Scrip dividends are payments made by corporations to their shareholders in the form of additional shares of stock instead of cash. In the US, scrip dividends are taxable. The shareholder’s cost basis in the newly received shares is the same as the fair market value of the shares on the date they were received. The shareholder must include the value of the stock received in their taxable income. They can also choose to sell the shares and pay taxes on the proceeds.
Scrip Dividends vs. Cash Dividends
Scrip dividends and cash dividends are both ways for companies to distribute earnings to shareholders. However, there are some key differences between the two types of dividends.
- Cash dividends: Cash dividends are paid out in cash. They are the most common type of dividend and are typically paid on a quarterly or annual basis.
- Scrip dividends: Scrip dividends are paid out in the form of additional shares of stock. They are less common than cash dividends and are typically paid when a company wants to conserve cash.

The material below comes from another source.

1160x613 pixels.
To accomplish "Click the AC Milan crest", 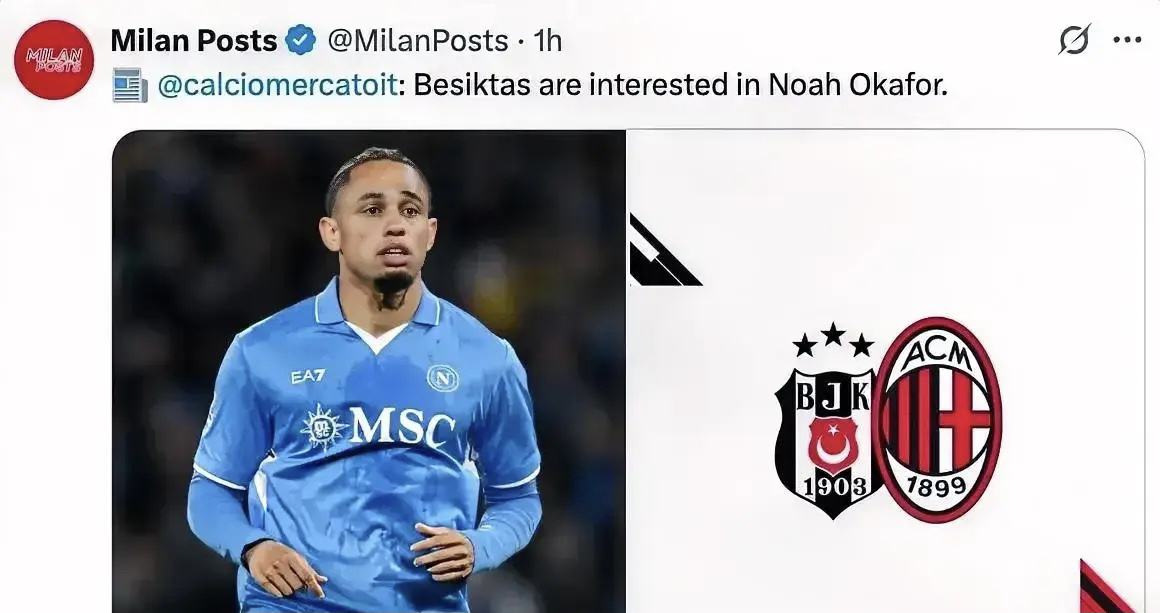I will click(937, 418).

Taxation of Scrip Dividends
The taxation of scrip dividends is more complex than the taxation of cash dividends. Scrip dividends are generally not taxable until they are sold. However, there are some exceptions to this rule. For example, scrip dividends are taxable if they are received in lieu of cash dividends that would have been taxable.
The following table summarizes the taxation of scrip dividends:
Type of scrip dividend | Taxable? |
---|---|
Received in lieu of cash dividends | Yes |
Received in addition to cash dividends | No |
Sold | Yes |
Timing of Scrip Dividend Taxability
The timing of scrip dividend taxability depends on whether the shareholder elects to receive the dividend in cash or stock.

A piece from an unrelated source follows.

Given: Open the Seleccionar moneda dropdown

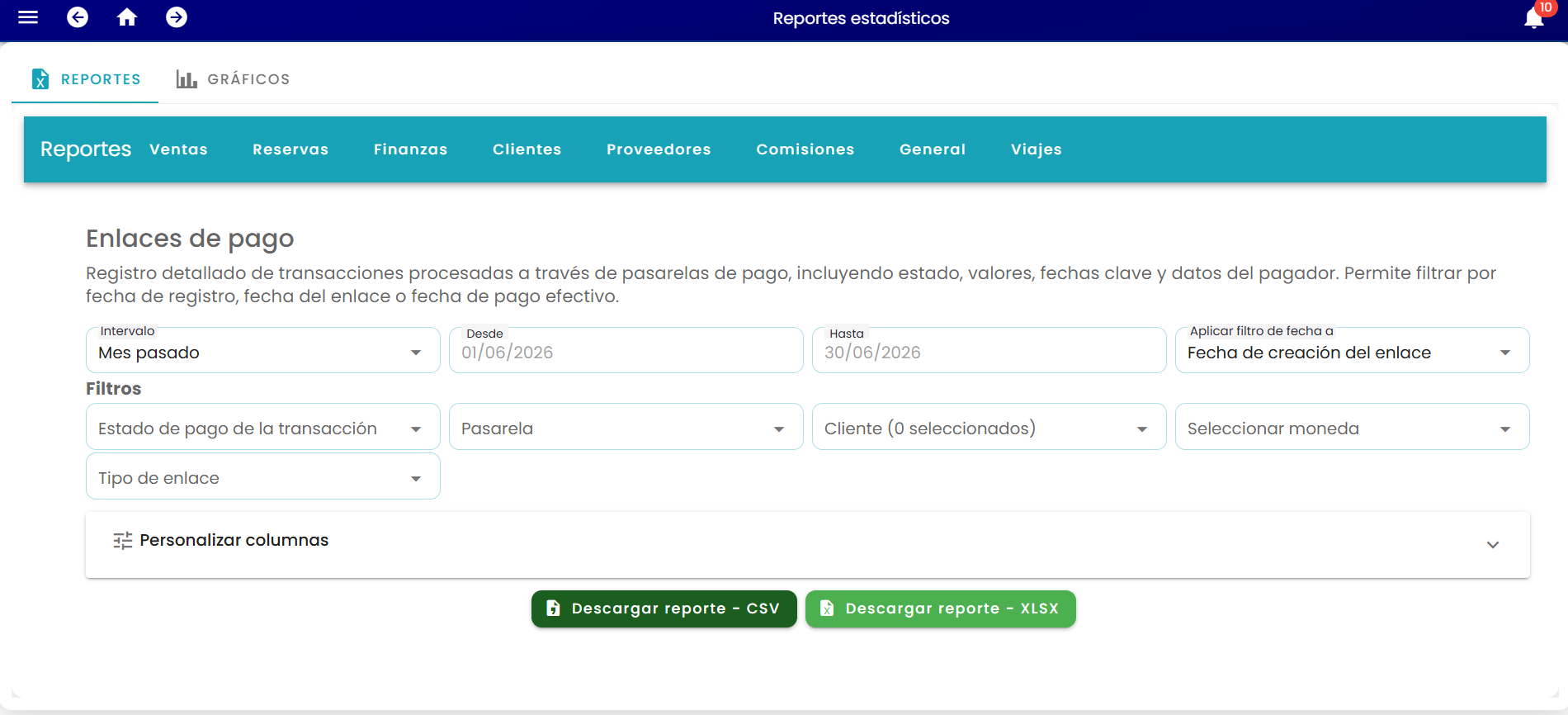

- **Cash Dividend:** If the shareholder elects to receive the dividend in cash, the dividend is taxable in the year it is received.
- **Stock Dividend:** If the shareholder elects to receive the dividend in stock, the dividend is not taxable until the stock is sold.
In addition, the following rules apply to scrip dividends:
- The shareholder must make the election to receive the dividend in cash or stock by the record date for the dividend.
- If the shareholder does not make an election, the dividend will be paid in cash.
- Scrip dividends are not considered to be income for the purposes of the alternative minimum tax (AMT).
Dividend Type | Taxability |
---|---|
Cash Dividend | Taxable in the year received |
Stock Dividend | Not taxable until the stock is sold |
Basis and Holding Period for Scrip Dividends
When you receive a scrip dividend, you need to determine your cost basis and holding period to calculate your taxes correctly. Here’s how to do it:
- Cost Basis: Generally, the cost basis of a scrip dividend is the fair market value of the dividend on the date of distribution. If the dividend is paid in cash, the cost basis is the amount of cash received.
- Holding Period: The holding period for a scrip dividend begins on the date you receive the dividend and ends on the date you sell or dispose of it. If you hold the dividend for more than one year before selling it, any gain you make will be taxed at the long-term capital gains rate.
Here’s a table that summarizes the tax treatment of scrip dividends:
Type of Dividend | Basis | Holding Period | Tax Rate |
---|---|---|---|
Scrip Dividend Paid in Stock | Fair market value of shares on distribution date | Holding period of underlying stock | Long-term capital gains if held over 1 year |
Scrip Dividend Paid in Cash | Amount of cash received | Holding period begins on distribution date | Short-term capital gains if held less than 1 year |
Impact of Script Dividends on Retirement Accounts
When script dividends are received in a retirement account, the tax implications can differ from those in a regular brokerage account. Here’s how it works:
- Traditional IRAs: Script dividends are taxable as ordinary income upon receipt. However, if the dividends are reinvested in the same company’s stock, the basis is adjusted to reflect the dividend amount, reducing future capital gains tax liability.
- Roth IRAs: Script dividends are received tax-free since the account itself is tax-free. However, any sale of the underlying stock after the script dividend is received may trigger capital gains or losses.
Account Type | Tax on Receipt | Basis Adjustment | Future Sale |
---|---|---|---|
Traditional IRA | Taxable as ordinary income | Yes | Reduced capital gains tax |
Roth IRA | Tax-free | N/A | May trigger capital gains or losses |
Well, there you have it, folks! Now you know all about the ins and outs of scrip dividends and their tax implications in the US. If you’re still a little confused, don’t worry—you can always reach out to a tax professional for guidance. Thanks for reading! Be sure to stop by again soon for more financial wisdom and guidance.